Fedele al Calcio – Cosenza, con Caserta non è mai stato vero amore. Il dibattito sul tecnico resta aperto
Nonostante fosse preventivabile, perché è finita tra Fabio Caserta e il Cosenza?
L’ufficialità della notizia l’ha irrimediabilmente e rapidamente gettata nel contenitore del passato, ma l’esonero di Fabio Caserta – che in quel di Cosenza è stato già sostituito dal secondo mandato di William Viali – ha acceso i riflettori su un tema che l’ininterrotto flusso degli eventi da inizio stagione a oggi ha portato molto spesso a toccare ma mai, realmente, a vivisezionare per comprenderne le sfaccettature.
Com’è possibile, dunque, motivare la netta increspatura di un rapporto che sembrava effettivamente destinato a concludersi, fattispecie che ha dunque contribuito ad attendere il comunicato con la costante sensazione che il tempo stesse indugiando nonostante l’epilogo già trascritto nel copione?
Posto l’interrogativo, fioccano i temi per ambedue le facce della medaglia: si potrebbe partire con un’impenetrabile analisi dei numeri, che vedono nel Cosenza di Caserta la terza miglior versione dei rossoblu dal ritorno in B (media punti 1,17), dietro unicamente a quanto fatto da Braglia nel 18/19 (1,21) e dall’impareggiabile Occhiuzzi del 2020 (2,2). Tre lunghezze di distacco dai playoff, quattro di vantaggio sui playout, una proiezione da salvezza diretta, ergo una netta – e aritmetica – possibilità di plasmare l’annata in multiformi maniere.

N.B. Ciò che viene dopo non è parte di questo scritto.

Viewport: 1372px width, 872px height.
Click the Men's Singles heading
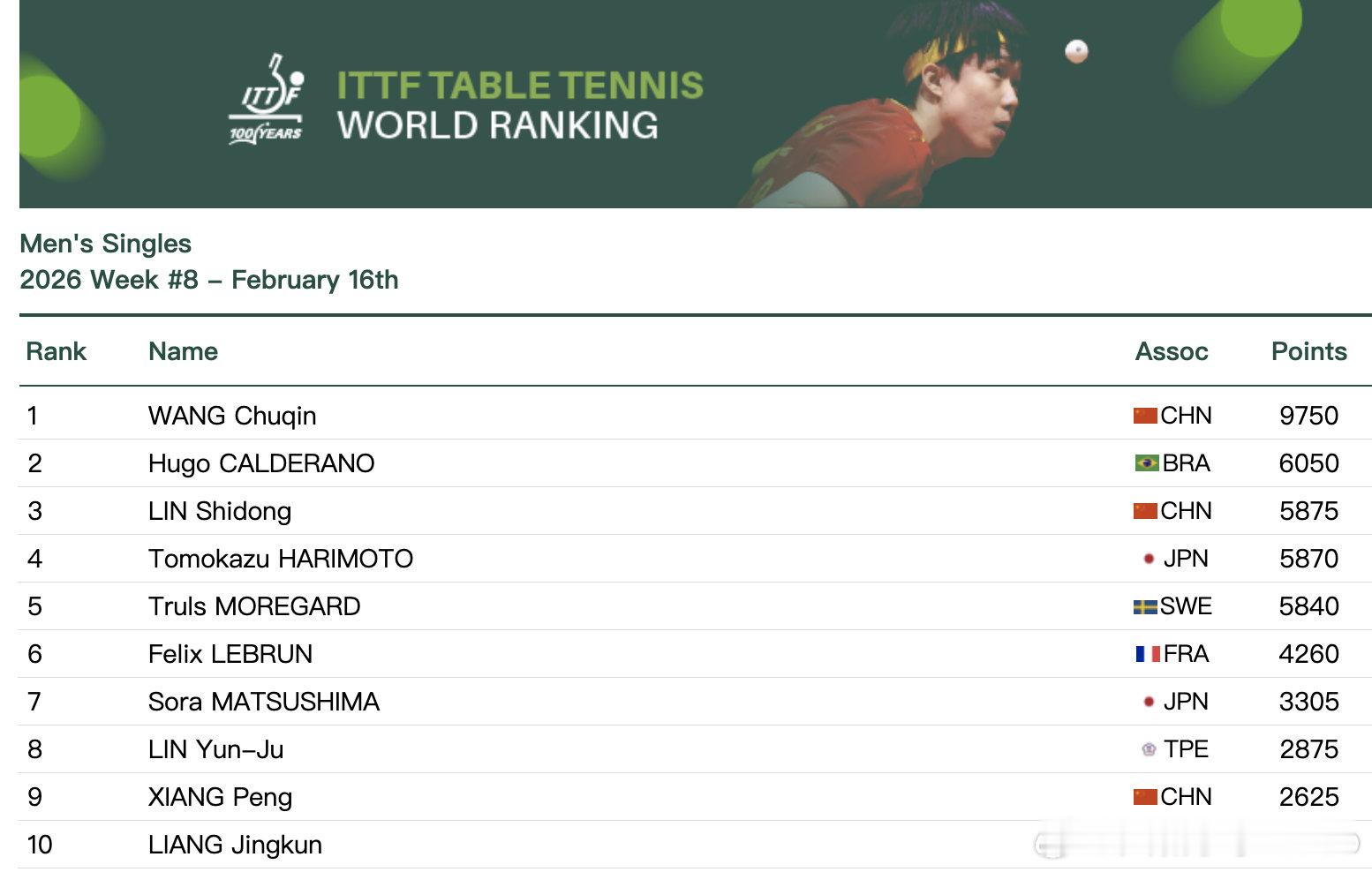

Il Cosenza di Caserta, dunque, aveva dunque avanti a sé ancora possibili chilometri da percorrere. Ciò non avverrà e – nelle possibili interpretazioni che ovviamente bisogna accogliere – a detta di chi scrive ha un peso specifico, nella decisione, la zoppicante proposta portata in campo dalla squadra. Nonostante un tasso tecnico senza alcun dubbio ragguardevole, raramente si è avuta la sensazione che l’undici in campo fosse in grado di dominare il gioco, fare propria la partita, imporre un determinato ritmo, conferire – dunque – una complessiva percezione di solidità.
Spesso costruita sugli strappi e l’implacabile esplosività di Tutino, la manovra del Cosenza ha mostrato con preoccupante continuità delle lacune in termini di relazioni, combinazioni, capacità di tessere le qualità dei singoli con l’uncinetto delle idee. Sprazzi, diversi (come la consacrazione del già menzionato Tutino, la fioritura di Zuccon oppure l’interessante abito da trequartista cucito su Voca); coralità, poca; domande, altrettante (necessario sottolineare la discutibile gestione di Florenzi), in quello che è dunque diventato un appiattimento che lo stesso tecnico, dopo il pareggio contro il Cittadella, ha così descritto: “Abbiamo avuto paura di perdere”. Rigurgiti di passività – e di rivedibili letture strategiche delle situazioni – che i dati contribuiscono ad alimentare: il Cosenza – per rinforzare il discorso – ha raccolto appena tre punti dalle quattordici situazioni di svantaggio in cui è finora incappato (tre pareggi e undici sconfitte), statistica dove peggio ha fatto solo l’Ascoli (due punti).
Una questione tattica che si è mescolata a quella mentale, dunque. Potrebbe essere raccontato così il declino, e il definitivo spegnimento, di un progetto tecnico cominciato con entusiasmo, dopo annate davvero complicate per una piazza tornata, ad ogni modo, a poter sperare e sognare (ed è probabilmente anche per questo che i tifosi non hanno mai pienamente digerito la flebile intensità performativa della propria squadra).
Su Caserta, dunque, il dibattito resta aperto: la sua carriera parla di una netta supremazia in Serie C (1,85 punti di media a partita nel Girone C; 2,08 nel Girone B), mentre gli scricchiolii in cadetteria sono evidenti (1,31), dati che assumono una certa concretezza in virtù del numero di partite (111 in B, 110 in C, in entrambi i casi playoff esclusi). Planando per ragioni di tempo sulla singolarità di ogni evento, e riconoscendo al contempo le doti umane e tattiche di un allenatore che sa rivelarsi umanamente (una buona parte dei senatori del Cosenza non ha tardato nel salutarlo, menzionando tra l’altro lo staff, dimostrazione social non scontata) e che è indiscutibilmente in possesso di principi interessanti, la percezione è che – ad oggi – la trasmissione delle sue idee in contesti di un certo tipo/livello vada perfezionata. Un processo che non accadrà in quel di Cosenza, dove le storie viaggeranno su binari non più comuni.